De plus, s'il y avait eu un enregistrement approprié du déroulement de l'audience, comme il était légalement exigé de le consigner dans le procès-verbal, rien n'aurait été spéculé. Cela doit être consigné dans le procès-verbal de l'audience, indiquant quels documents sont requis et à quel fin.

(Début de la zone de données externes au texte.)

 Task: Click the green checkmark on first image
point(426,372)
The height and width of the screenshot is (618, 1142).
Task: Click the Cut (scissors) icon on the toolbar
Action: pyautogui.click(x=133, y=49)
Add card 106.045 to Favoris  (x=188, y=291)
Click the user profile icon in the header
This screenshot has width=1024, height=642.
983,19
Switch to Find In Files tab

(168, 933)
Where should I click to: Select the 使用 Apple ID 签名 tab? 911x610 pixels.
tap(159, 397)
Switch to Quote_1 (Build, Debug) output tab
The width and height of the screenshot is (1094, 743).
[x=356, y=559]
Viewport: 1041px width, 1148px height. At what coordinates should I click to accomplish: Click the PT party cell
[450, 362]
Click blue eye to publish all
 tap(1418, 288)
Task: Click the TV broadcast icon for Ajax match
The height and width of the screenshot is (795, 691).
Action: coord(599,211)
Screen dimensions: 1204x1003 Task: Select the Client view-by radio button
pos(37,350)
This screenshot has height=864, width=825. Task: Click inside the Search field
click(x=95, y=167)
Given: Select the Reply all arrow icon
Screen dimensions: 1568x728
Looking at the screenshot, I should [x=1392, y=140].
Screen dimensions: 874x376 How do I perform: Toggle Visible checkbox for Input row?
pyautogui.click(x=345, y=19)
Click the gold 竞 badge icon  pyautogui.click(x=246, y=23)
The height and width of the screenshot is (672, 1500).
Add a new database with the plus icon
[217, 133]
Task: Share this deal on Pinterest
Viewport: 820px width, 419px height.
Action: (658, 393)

Inutile de dire que, lorsque des documents supplémentaires sont requis, il est approprié et nécessaire de permettre au contribuable de répondre aux documents, ainsi que de permettre une réponse à la position ou à la conclusion que le défendeur estime devoir en déduire – et ce, avant que la décision ne soit prise dans l'objection. C'est l'essence même de la discussion de l'objection. »
Ce qui précède est également pertinent pour notre affaire.
- Dans son affidavit, M. Bates note qu'il a tenu une « discussion téléphonique » avant d'effectuer les corrections d'évaluation auxquelles fait référence l'affidavit de Mme Baruch. Cependant, au-delà du fait que, selon la loi, une « audience téléphonique » ne constitue pas l'octroi légal du droit d'argumenter au contribuable, les procès-verbaux de cette « audience » n'ont pas été joints, ni n'ont été mentionnés dans l'affidavit de M. Bits lors de la conversation téléphonique ni ce qui a été dit sur le contexte et les raisons ayant conduit à cette « erreur » nécessitant la correction de l'évaluation au moment de sa réalisation, et il est certainement impossible de connaître la position de Shmuel Baruch concernant l'intention de modifier l'évaluation comme précédemment. À première vue, il semble qu'elle n'ait pas eu le droit de plaider comme l'exigent les règles de droit administratif.
Il est également superflu de noter que, d'après les décisions de modification des cotisations jointes en annexes 1 et 2 à l'affidavit de Mme Baruch – l'amendement des évaluations a ajouté près de 6 millions de NIS à la valeur de la vente – un aspect important pour l'évaluation fiscale, selon tous les témoignages.
- Par conséquent, la conclusion découlant des preuves supplémentaires qui nous ont été présentées dans le cadre de l'affidavit de Mme Baruch est que le défendeur lui-même n'explique ni n'explique en rien les raisons de la survenue de cette « erreur », pour laquelle il effectue une correction d'évaluation initiée selon Section 85(a)(3) de la loi sur la fiscalité immobilière. Le défendeur se contente d'affirmer qu'il y a eu une « erreur » et se tourne vers la description de la correction qu'il effectue.
Il en découle donc que, dans les appels qui nous sont soumis, l'argument de l'intimé concernant les conditions préliminaires auxquelles l'appelant doit être tenu prend la forme d'« une bonne demande mais non une satisfaction appropriée ». Cela malgré le fait que, selon les instructions d'exécution du Défendeur, telles que détaillées ci-dessus, elle est requise Il, afin de préserver la bonne réputation de la Division de la fiscalité immobilière de l'Autorité fiscale, et d'éviter toute injustice de la part des contribuables – afin d'expliquer les raisons qui ont conduit à la modification de l'évaluation, lorsqu'un argument laconique concernant une « erreur » ne suffit pas.